KUALA LUMPUR, Sept 17 – The public is advised to have more savings and invest wisely instead of solely depending on their Employees Provident Fund (EPF) savings when making their retirement plans.
Second Finance Minister Datuk Seri Ahmad Husni Hanadzlah said although EPF gave an average dividend of 6.11 per cent in the last five years since 2008, the average savings of an EPF active member at the age of 54 was just RM158,302, which might just last for a further 20 to 25 years.
“In order to encourage this, our regulators, Bank Negara Malaysia and the Securities Commision have introduced several consumer protection initiatives including strengthening of business conduct regulations applicable to financial service providers and the establisment of comprehensive institutional arrangements for dealing with consumer enquiries, complaints and redress,” he said, here, Tuesday.
Ahmad Husni was delivering his keynote address at a two-day international seminar themed, ‘Towards Securing a Comfortable Retirement’ focusing on financial education at the workplace organised by EPF, and attended by 350 international and local participants.
Also present were EPF chairman Tan Sri Samsudin Osman and its chief executive officer Datuk Shahril Ridza Ridzuan.
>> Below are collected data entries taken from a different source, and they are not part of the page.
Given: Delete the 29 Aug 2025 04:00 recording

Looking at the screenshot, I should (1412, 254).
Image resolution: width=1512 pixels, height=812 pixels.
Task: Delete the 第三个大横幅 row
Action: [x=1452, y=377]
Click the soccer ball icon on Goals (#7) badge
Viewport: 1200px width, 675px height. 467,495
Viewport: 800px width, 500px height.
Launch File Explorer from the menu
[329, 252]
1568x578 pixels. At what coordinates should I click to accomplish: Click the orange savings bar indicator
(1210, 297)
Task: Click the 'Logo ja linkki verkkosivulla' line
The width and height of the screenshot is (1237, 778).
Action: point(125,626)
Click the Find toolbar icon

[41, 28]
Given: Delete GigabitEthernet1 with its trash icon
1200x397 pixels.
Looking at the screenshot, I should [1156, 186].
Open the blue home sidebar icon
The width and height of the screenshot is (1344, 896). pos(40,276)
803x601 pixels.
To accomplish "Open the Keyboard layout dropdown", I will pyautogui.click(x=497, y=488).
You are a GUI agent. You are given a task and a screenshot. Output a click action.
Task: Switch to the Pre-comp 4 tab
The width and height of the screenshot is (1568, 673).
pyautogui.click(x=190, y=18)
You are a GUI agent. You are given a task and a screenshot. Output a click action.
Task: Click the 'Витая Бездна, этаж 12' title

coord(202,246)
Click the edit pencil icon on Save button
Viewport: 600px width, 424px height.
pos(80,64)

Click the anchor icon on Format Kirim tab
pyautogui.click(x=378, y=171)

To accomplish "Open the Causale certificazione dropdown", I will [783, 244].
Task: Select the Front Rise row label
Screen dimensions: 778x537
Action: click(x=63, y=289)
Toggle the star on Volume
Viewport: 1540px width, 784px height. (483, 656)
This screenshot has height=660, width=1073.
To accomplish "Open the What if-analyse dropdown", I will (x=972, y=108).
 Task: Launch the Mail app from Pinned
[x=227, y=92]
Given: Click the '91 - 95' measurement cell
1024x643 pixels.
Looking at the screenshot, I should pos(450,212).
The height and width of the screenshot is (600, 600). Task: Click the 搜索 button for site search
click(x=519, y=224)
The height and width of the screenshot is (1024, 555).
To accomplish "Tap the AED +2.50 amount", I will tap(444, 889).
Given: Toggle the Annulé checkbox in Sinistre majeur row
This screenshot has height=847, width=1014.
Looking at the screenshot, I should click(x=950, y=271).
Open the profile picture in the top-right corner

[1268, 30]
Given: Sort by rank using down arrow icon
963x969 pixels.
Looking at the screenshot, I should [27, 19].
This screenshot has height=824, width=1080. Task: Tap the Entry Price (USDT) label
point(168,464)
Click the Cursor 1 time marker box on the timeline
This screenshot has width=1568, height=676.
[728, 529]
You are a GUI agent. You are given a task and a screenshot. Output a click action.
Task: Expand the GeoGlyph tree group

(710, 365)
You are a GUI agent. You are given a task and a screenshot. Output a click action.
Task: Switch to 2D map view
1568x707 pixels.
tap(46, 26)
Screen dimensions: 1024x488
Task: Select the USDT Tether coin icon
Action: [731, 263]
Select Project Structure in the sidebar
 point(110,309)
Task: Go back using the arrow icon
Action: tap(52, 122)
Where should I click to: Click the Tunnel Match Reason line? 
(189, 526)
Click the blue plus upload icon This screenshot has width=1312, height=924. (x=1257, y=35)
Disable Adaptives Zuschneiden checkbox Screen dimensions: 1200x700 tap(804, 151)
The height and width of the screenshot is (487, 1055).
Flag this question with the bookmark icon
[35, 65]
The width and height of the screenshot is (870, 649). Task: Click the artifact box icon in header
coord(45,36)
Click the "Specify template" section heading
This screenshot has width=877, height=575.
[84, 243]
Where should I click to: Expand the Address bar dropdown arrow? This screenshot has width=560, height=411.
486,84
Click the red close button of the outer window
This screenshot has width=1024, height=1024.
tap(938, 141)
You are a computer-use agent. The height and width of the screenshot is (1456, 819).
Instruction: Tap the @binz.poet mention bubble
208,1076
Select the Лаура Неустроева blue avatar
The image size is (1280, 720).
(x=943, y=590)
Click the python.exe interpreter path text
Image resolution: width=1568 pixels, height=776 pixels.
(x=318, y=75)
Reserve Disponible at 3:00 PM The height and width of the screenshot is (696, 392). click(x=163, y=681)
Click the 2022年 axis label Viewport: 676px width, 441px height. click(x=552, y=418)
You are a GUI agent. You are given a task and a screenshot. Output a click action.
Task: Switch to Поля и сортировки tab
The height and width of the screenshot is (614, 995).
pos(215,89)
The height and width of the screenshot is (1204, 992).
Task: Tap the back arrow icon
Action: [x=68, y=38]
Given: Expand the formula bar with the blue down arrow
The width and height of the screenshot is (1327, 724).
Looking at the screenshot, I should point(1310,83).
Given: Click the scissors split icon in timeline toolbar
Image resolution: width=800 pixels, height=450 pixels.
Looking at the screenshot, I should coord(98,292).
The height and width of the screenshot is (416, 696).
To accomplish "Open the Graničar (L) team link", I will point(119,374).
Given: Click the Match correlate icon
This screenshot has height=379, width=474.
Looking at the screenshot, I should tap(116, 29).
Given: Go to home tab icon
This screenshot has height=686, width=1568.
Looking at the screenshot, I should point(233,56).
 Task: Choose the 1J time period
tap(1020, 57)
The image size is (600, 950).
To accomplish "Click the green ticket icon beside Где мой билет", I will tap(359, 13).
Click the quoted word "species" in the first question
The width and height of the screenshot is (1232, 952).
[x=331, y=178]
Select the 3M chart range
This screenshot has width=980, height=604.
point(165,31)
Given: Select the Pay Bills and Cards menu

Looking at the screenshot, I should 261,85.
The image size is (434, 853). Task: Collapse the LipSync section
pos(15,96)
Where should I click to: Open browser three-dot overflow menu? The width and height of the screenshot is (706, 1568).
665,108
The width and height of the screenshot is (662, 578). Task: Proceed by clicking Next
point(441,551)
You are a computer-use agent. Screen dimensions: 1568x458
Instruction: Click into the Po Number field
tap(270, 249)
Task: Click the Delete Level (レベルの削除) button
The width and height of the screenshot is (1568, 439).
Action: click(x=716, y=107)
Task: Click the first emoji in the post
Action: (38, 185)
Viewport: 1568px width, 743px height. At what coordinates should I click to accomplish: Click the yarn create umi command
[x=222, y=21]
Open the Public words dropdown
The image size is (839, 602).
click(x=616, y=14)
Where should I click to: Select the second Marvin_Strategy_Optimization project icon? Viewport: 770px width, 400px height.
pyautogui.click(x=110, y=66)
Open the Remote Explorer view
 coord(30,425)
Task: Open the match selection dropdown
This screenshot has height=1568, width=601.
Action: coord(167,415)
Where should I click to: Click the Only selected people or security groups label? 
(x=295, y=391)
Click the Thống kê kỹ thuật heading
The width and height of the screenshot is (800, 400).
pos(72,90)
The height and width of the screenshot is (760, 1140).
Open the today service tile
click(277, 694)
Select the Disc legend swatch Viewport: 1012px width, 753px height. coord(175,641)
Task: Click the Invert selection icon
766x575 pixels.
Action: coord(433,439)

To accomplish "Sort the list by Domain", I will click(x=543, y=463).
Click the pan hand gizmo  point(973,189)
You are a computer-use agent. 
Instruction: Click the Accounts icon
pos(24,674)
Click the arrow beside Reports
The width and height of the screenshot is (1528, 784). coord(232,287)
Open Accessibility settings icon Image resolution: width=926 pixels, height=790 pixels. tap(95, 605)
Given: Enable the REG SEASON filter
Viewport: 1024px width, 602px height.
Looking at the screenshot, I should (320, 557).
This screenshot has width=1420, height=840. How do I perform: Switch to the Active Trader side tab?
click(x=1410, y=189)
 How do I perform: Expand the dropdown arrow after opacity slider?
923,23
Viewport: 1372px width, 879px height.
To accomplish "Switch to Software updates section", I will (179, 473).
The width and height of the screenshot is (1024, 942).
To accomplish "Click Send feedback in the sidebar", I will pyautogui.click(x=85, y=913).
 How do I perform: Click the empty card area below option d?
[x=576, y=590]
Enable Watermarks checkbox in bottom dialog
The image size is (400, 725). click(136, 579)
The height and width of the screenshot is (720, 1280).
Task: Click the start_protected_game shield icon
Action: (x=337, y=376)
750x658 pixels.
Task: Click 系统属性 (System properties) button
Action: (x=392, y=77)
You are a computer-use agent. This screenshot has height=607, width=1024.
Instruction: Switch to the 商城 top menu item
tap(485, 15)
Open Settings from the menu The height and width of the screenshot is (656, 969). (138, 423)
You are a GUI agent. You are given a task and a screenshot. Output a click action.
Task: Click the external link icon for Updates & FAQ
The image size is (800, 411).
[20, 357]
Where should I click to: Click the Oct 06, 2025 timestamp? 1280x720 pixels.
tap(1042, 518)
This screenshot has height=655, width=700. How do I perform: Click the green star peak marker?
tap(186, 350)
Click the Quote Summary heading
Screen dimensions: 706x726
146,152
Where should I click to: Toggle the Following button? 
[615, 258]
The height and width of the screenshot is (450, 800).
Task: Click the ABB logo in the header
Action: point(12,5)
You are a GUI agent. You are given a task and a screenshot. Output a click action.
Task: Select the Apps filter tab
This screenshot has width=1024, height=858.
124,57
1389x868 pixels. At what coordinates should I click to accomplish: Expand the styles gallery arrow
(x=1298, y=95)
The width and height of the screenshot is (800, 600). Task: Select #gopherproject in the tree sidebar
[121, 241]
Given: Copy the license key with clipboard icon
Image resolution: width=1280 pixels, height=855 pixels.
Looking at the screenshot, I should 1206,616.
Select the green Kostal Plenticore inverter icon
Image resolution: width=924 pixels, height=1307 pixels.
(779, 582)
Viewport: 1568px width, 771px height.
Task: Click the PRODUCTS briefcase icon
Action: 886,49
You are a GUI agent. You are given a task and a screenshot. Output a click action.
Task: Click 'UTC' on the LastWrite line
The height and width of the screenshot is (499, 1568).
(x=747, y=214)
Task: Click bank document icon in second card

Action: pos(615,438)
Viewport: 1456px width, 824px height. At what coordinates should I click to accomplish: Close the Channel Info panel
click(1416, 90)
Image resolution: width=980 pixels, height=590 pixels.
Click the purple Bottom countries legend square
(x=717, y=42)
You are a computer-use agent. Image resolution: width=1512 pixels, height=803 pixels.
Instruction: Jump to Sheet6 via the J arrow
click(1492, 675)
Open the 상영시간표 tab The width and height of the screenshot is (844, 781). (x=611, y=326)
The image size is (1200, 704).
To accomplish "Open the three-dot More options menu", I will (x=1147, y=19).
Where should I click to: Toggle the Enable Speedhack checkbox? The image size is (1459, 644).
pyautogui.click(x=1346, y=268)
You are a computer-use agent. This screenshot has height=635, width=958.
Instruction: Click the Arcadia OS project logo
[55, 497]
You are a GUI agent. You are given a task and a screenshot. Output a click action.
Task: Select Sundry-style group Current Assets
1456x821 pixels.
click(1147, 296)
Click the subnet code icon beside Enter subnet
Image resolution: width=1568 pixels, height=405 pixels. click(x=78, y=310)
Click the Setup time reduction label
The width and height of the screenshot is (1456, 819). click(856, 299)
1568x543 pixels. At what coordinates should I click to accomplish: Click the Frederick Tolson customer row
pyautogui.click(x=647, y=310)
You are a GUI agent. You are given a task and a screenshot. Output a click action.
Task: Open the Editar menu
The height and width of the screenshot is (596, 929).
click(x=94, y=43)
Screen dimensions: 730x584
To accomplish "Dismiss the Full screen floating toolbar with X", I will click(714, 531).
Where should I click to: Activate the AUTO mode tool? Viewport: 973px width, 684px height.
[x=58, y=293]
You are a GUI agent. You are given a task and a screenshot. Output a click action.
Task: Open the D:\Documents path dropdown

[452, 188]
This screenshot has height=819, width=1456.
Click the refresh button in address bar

Samsudin in his speech said surveys found that most Malaysians had not given any thought to retirement even when they were only five to 10 years away from it and one reason they did not engage in a retirement plan was due to the lack of financial literacy.
“We hope this seminar will provide a platform for participants and employees to kick-start their roadmap in retirement planning.
“We also strongly recommend the 500,000 employers (registered with EPF) to lead the way to initiate an education programme at their workplace to enhance employees’ know-how on financial management,” he added.